CO2-sensitive neurons in organotypic cultures of the fetal rat medulla.

Medullary slices of the fetal rat at gestational day 16 were cultivated (organotypic culture) for up to 20 days and current clamp experiments were performed on outgrowing neurons. CO2-sensitivity was tested by changing the P(CO2) in the bath solution (equilibrating CO2 fraction from 0.02 to 0.09). Two groups of CO2-sensitive neurons were found; one with and the other without intrinsic CO2-chemosensitivity. Neurons with intrinsic CO2-sensitivity maintained their spontaneous activity and chemosensitivity after blockade of synaptic transmission. These neurons exhibited action potentials that were preceeded by a spontaneous interspike depolarization and followed by an afterhyperpolarization (beating neurons).

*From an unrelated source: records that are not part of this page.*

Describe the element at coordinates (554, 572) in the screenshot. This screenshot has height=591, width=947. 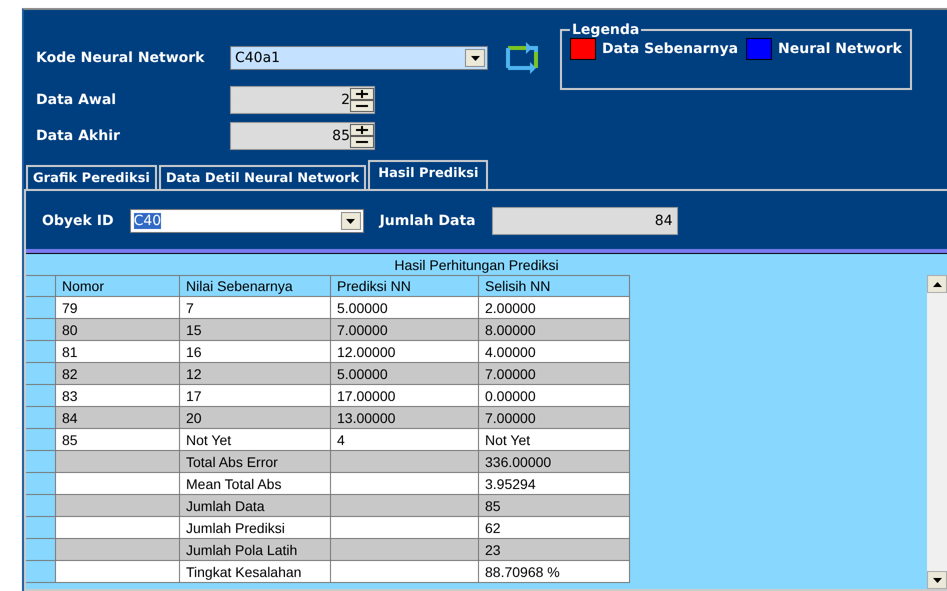
I see `table-cell: 88.70968 %` at that location.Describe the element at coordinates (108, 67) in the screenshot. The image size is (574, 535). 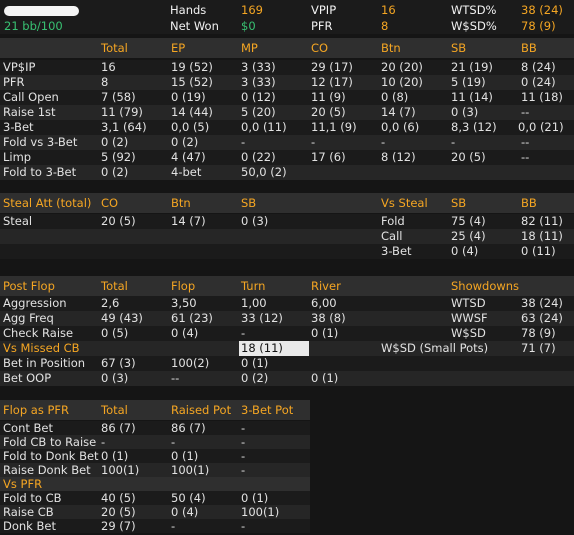
I see `cell-total: 16` at that location.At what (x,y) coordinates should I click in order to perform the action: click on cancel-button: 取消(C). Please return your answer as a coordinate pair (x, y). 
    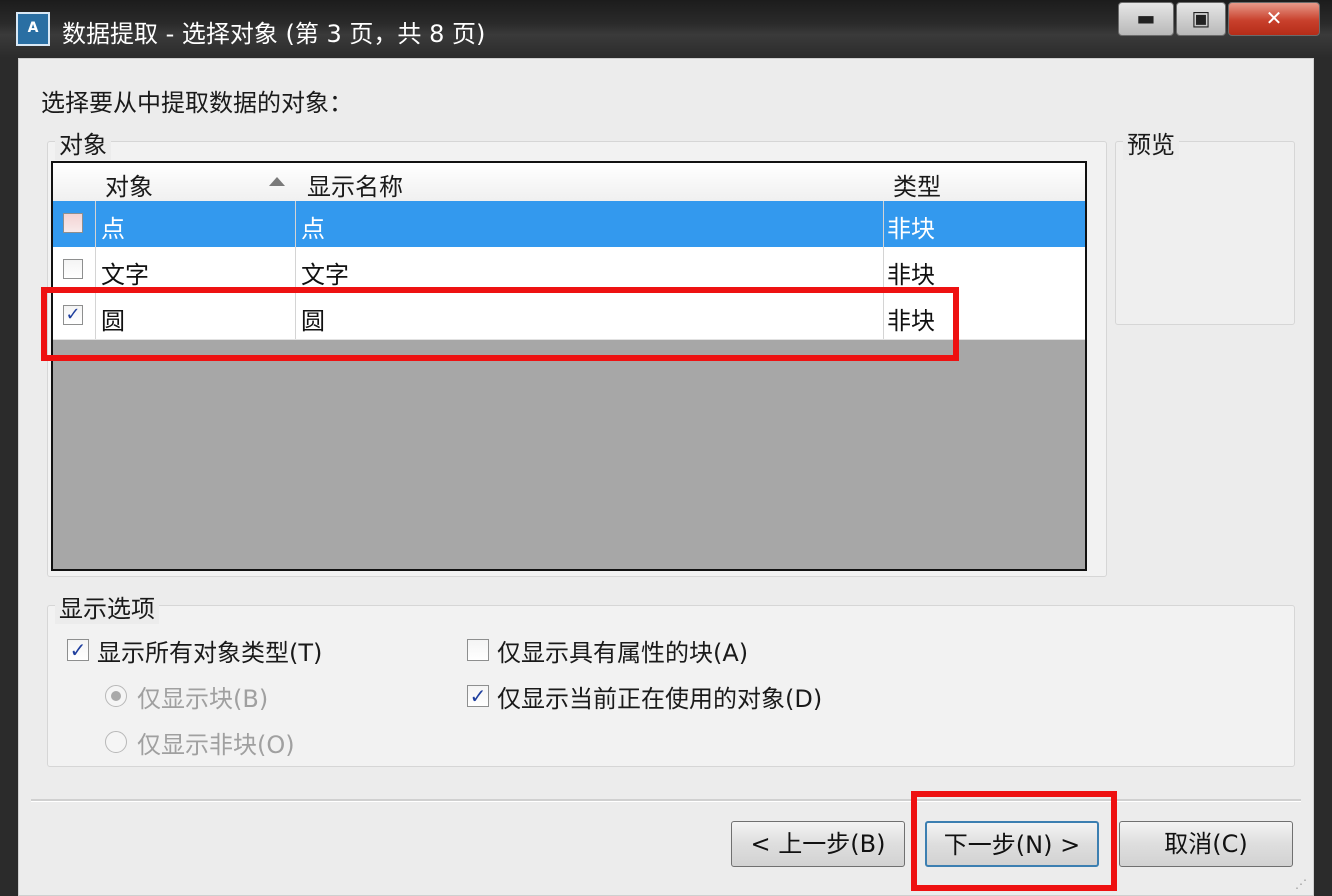
    Looking at the image, I should click on (1206, 844). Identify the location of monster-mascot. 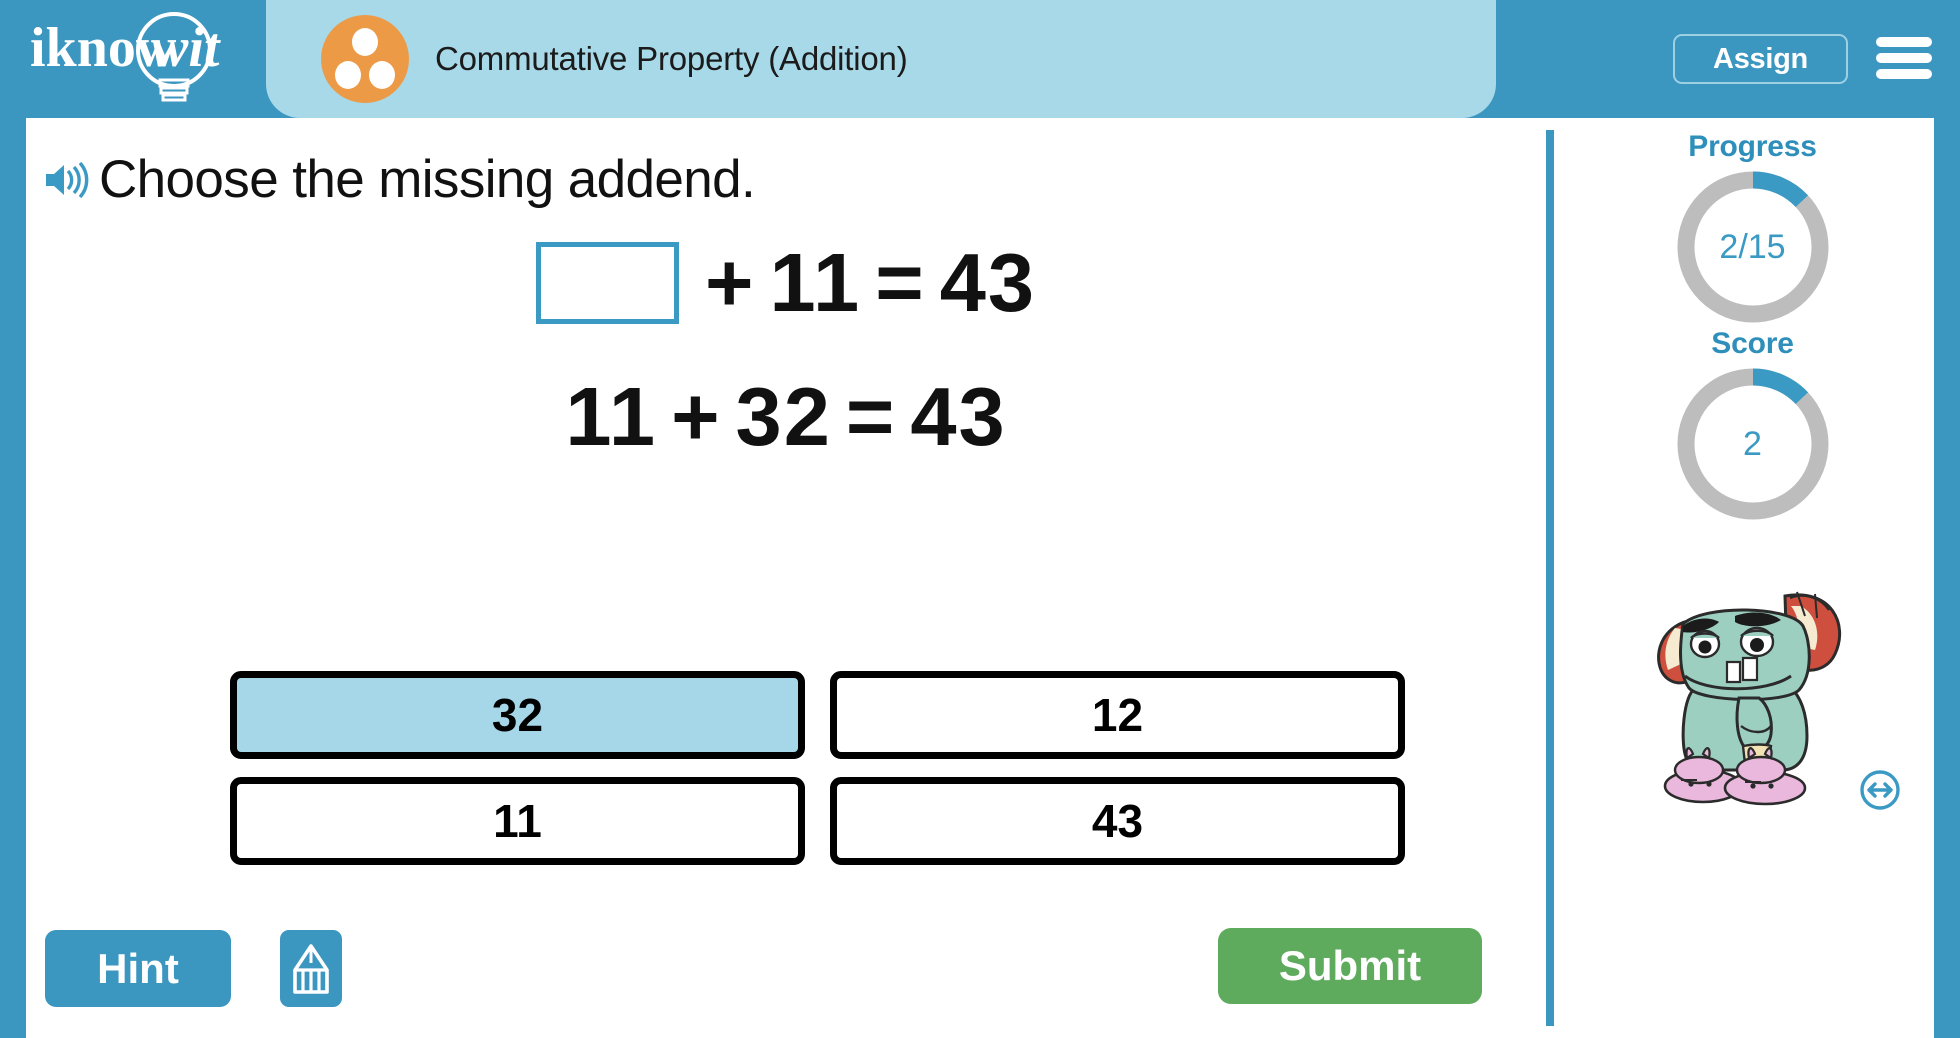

Increasing P(CO2) either decreased (inhibited neurons, n = 55) or increased the spike frequency of these neurons (stimulated neurons, n = 31). The reduced activity of CO2-inhibited neurons was associated with membrane hyperpolarization and/or decreases in the slope of interspike depolarization. In contrast CO2-stimulated neurons were depolarized and the slope of their interspike depolarization was augmented during acidosis. In addition, we demonstrated a strong voltage dependence of CO2-induced effects on membrane potential and spike frequency. Neurons with non-beating activity did not show a spontaneous interspike depolarization and their spike generation and CO2-sensitivity appeared to be entirely produced through synaptic inputs. The CO2-mediated changes in electrical properties of these neurons closely resemble those of various CNS neurons, including respiratory neurons, in whole animal or neonatal brainstem-spinal cord preparations.